## [About this exercise]
Transcribe the whole listing without a single picture.

## [Records provided]
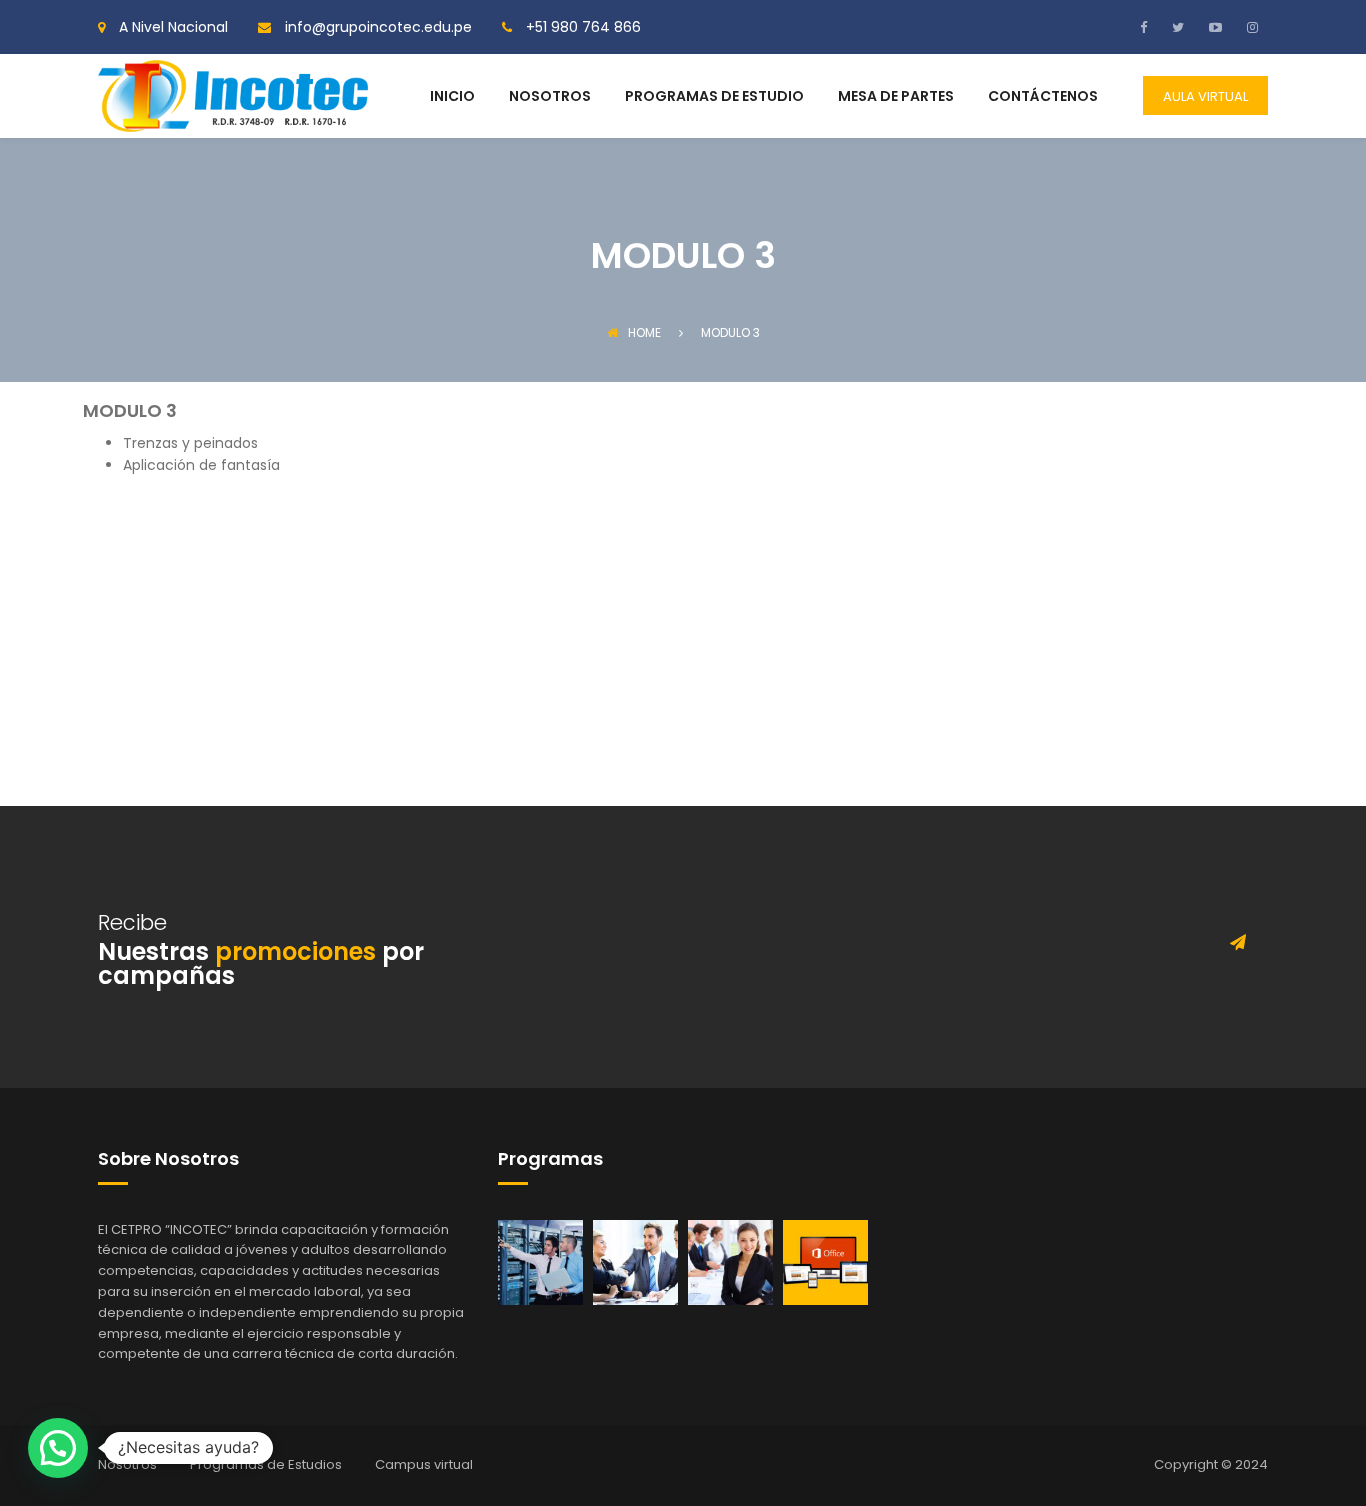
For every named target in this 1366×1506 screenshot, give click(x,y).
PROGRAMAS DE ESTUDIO (714, 97)
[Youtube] (1213, 27)
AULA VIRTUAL (1205, 96)
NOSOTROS (550, 97)
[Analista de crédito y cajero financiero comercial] (635, 1261)
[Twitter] (1175, 27)
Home (644, 332)
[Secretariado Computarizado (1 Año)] (730, 1261)
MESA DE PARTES (896, 97)
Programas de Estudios (266, 1464)
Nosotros (127, 1464)
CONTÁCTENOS (1043, 97)
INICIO (452, 97)
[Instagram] (1250, 27)
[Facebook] (1148, 27)
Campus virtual (424, 1464)
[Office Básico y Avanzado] (825, 1261)
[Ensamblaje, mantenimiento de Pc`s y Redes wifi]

## [Completed exercise]
For every named target in this 1366×1506 screenshot, give click(x,y).
PROGRAMAS DE ESTUDIO (714, 97)
[Youtube] (1213, 27)
AULA VIRTUAL (1205, 96)
NOSOTROS (550, 97)
[Analista de crédito y cajero financiero comercial] (635, 1261)
[Twitter] (1175, 27)
Home (644, 332)
[Secretariado Computarizado (1 Año)] (730, 1261)
MESA DE PARTES (896, 97)
Programas de Estudios (266, 1464)
Nosotros (127, 1464)
CONTÁCTENOS (1043, 97)
INICIO (452, 97)
[Instagram] (1250, 27)
[Facebook] (1148, 27)
Campus virtual (424, 1464)
[Office Básico y Avanzado] (825, 1261)
[Ensamblaje, mantenimiento de Pc`s y Redes wifi]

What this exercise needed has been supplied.